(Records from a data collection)
● ● ● ● ●
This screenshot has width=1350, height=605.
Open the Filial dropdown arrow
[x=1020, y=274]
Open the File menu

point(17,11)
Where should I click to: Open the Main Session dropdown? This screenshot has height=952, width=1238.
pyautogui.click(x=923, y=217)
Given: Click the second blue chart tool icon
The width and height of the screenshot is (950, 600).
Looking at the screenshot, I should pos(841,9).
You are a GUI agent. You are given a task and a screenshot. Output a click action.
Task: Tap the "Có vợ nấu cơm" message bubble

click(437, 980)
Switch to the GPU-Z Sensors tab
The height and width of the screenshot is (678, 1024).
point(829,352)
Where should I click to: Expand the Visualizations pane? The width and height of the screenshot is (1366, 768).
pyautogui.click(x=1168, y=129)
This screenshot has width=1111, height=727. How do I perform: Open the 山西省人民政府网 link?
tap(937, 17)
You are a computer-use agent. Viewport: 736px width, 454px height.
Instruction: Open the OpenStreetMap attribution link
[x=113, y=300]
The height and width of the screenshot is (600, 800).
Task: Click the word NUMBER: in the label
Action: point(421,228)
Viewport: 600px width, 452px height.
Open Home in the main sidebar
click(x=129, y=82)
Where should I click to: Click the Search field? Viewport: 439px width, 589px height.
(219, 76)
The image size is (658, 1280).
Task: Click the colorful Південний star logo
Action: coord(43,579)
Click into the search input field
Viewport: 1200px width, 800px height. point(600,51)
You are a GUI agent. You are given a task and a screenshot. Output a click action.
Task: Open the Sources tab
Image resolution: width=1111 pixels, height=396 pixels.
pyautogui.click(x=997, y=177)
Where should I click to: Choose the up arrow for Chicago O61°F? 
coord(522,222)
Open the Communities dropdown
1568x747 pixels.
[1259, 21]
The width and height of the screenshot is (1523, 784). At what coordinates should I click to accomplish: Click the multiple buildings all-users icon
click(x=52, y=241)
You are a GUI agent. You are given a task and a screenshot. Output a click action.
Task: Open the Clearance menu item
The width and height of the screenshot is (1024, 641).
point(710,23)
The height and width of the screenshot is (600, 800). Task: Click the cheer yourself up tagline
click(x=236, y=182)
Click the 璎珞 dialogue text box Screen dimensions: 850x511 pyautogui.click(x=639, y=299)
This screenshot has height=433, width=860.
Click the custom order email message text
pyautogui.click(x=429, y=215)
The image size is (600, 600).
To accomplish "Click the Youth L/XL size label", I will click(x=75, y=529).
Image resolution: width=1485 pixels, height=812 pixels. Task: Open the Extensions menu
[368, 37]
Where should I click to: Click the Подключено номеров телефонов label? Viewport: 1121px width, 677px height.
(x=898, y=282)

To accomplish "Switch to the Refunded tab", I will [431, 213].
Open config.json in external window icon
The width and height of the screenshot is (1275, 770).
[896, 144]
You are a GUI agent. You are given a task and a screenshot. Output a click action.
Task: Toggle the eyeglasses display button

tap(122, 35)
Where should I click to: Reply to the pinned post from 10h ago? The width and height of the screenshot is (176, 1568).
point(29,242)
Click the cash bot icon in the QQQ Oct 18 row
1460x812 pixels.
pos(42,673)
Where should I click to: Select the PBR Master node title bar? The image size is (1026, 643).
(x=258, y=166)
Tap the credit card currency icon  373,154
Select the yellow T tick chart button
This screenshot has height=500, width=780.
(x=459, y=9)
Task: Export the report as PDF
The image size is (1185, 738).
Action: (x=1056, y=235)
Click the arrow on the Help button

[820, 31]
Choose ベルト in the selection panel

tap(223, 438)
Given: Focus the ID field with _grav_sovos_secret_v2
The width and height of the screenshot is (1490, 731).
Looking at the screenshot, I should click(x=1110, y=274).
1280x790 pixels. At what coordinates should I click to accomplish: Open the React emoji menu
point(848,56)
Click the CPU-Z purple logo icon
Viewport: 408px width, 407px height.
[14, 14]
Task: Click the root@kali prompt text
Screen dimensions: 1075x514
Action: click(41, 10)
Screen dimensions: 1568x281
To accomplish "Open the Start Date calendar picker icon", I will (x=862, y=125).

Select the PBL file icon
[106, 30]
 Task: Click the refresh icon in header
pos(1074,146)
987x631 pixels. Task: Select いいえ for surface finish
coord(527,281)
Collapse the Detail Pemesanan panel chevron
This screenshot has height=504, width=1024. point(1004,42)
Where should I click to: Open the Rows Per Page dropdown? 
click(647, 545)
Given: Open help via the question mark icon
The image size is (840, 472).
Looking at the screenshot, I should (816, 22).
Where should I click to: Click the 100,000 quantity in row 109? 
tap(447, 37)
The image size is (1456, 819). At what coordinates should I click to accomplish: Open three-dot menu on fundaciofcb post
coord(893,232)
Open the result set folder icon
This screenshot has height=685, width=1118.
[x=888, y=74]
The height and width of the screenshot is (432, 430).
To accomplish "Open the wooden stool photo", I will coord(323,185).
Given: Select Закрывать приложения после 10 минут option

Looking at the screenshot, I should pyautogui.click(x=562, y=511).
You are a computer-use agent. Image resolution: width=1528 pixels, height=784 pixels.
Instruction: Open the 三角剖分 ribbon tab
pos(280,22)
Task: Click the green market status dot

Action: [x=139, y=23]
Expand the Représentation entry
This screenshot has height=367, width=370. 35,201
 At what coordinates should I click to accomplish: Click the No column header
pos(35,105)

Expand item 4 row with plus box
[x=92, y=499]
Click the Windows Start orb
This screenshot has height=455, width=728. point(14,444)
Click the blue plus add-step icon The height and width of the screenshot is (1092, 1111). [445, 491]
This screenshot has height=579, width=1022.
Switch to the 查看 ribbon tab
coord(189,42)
● ● ● ● ●
**What is required**
I'd like all of the entries written out again exactly as they appear above.

**Answer for the task**
This screenshot has width=1350, height=605.
Open the Filial dropdown arrow
[x=1020, y=274]
Open the File menu

point(17,11)
Where should I click to: Open the Main Session dropdown? This screenshot has height=952, width=1238.
pyautogui.click(x=923, y=217)
Given: Click the second blue chart tool icon
The width and height of the screenshot is (950, 600).
Looking at the screenshot, I should pos(841,9).
You are a GUI agent. You are given a task and a screenshot. Output a click action.
Task: Tap the "Có vợ nấu cơm" message bubble

click(437, 980)
Switch to the GPU-Z Sensors tab
The height and width of the screenshot is (678, 1024).
point(829,352)
Where should I click to: Expand the Visualizations pane? The width and height of the screenshot is (1366, 768).
pyautogui.click(x=1168, y=129)
This screenshot has width=1111, height=727. How do I perform: Open the 山西省人民政府网 link?
tap(937, 17)
You are a computer-use agent. Viewport: 736px width, 454px height.
Instruction: Open the OpenStreetMap attribution link
[x=113, y=300]
The height and width of the screenshot is (600, 800).
Task: Click the word NUMBER: in the label
Action: point(421,228)
Viewport: 600px width, 452px height.
Open Home in the main sidebar
click(x=129, y=82)
Where should I click to: Click the Search field? Viewport: 439px width, 589px height.
(219, 76)
The image size is (658, 1280).
Task: Click the colorful Південний star logo
Action: coord(43,579)
Click into the search input field
Viewport: 1200px width, 800px height. point(600,51)
You are a GUI agent. You are given a task and a screenshot. Output a click action.
Task: Open the Sources tab
Image resolution: width=1111 pixels, height=396 pixels.
pyautogui.click(x=997, y=177)
Where should I click to: Choose the up arrow for Chicago O61°F? 
coord(522,222)
Open the Communities dropdown
1568x747 pixels.
[1259, 21]
The width and height of the screenshot is (1523, 784). At what coordinates should I click to accomplish: Click the multiple buildings all-users icon
click(x=52, y=241)
You are a GUI agent. You are given a task and a screenshot. Output a click action.
Task: Open the Clearance menu item
The width and height of the screenshot is (1024, 641).
point(710,23)
The height and width of the screenshot is (600, 800). Task: Click the cheer yourself up tagline
click(x=236, y=182)
Click the 璎珞 dialogue text box Screen dimensions: 850x511 pyautogui.click(x=639, y=299)
This screenshot has height=433, width=860.
Click the custom order email message text
pyautogui.click(x=429, y=215)
The image size is (600, 600).
To accomplish "Click the Youth L/XL size label", I will click(x=75, y=529).
Image resolution: width=1485 pixels, height=812 pixels. Task: Open the Extensions menu
[368, 37]
Where should I click to: Click the Подключено номеров телефонов label? Viewport: 1121px width, 677px height.
(x=898, y=282)

To accomplish "Switch to the Refunded tab", I will [431, 213].
Open config.json in external window icon
The width and height of the screenshot is (1275, 770).
[896, 144]
You are a GUI agent. You are given a task and a screenshot. Output a click action.
Task: Toggle the eyeglasses display button

tap(122, 35)
Where should I click to: Reply to the pinned post from 10h ago? The width and height of the screenshot is (176, 1568).
point(29,242)
Click the cash bot icon in the QQQ Oct 18 row
1460x812 pixels.
pos(42,673)
Where should I click to: Select the PBR Master node title bar? The image size is (1026, 643).
(x=258, y=166)
Tap the credit card currency icon  373,154
Select the yellow T tick chart button
This screenshot has height=500, width=780.
(x=459, y=9)
Task: Export the report as PDF
The image size is (1185, 738).
Action: (x=1056, y=235)
Click the arrow on the Help button

[820, 31]
Choose ベルト in the selection panel

tap(223, 438)
Given: Focus the ID field with _grav_sovos_secret_v2
The width and height of the screenshot is (1490, 731).
Looking at the screenshot, I should click(x=1110, y=274).
1280x790 pixels. At what coordinates should I click to accomplish: Open the React emoji menu
point(848,56)
Click the CPU-Z purple logo icon
Viewport: 408px width, 407px height.
[14, 14]
Task: Click the root@kali prompt text
Screen dimensions: 1075x514
Action: click(41, 10)
Screen dimensions: 1568x281
To accomplish "Open the Start Date calendar picker icon", I will (x=862, y=125).

Select the PBL file icon
[106, 30]
 Task: Click the refresh icon in header
pos(1074,146)
987x631 pixels. Task: Select いいえ for surface finish
coord(527,281)
Collapse the Detail Pemesanan panel chevron
This screenshot has height=504, width=1024. point(1004,42)
Where should I click to: Open the Rows Per Page dropdown? 
click(647, 545)
Given: Open help via the question mark icon
The image size is (840, 472).
Looking at the screenshot, I should (816, 22).
Where should I click to: Click the 100,000 quantity in row 109? 
tap(447, 37)
The image size is (1456, 819). At what coordinates should I click to accomplish: Open three-dot menu on fundaciofcb post
coord(893,232)
Open the result set folder icon
This screenshot has height=685, width=1118.
[x=888, y=74]
The height and width of the screenshot is (432, 430).
To accomplish "Open the wooden stool photo", I will coord(323,185).
Given: Select Закрывать приложения после 10 минут option

Looking at the screenshot, I should pyautogui.click(x=562, y=511).
You are a computer-use agent. Image resolution: width=1528 pixels, height=784 pixels.
Instruction: Open the 三角剖分 ribbon tab
pos(280,22)
Task: Click the green market status dot

Action: [x=139, y=23]
Expand the Représentation entry
This screenshot has height=367, width=370. 35,201
 At what coordinates should I click to accomplish: Click the No column header
pos(35,105)

Expand item 4 row with plus box
[x=92, y=499]
Click the Windows Start orb
This screenshot has height=455, width=728. point(14,444)
Click the blue plus add-step icon The height and width of the screenshot is (1092, 1111). [445, 491]
This screenshot has height=579, width=1022.
Switch to the 查看 ribbon tab
coord(189,42)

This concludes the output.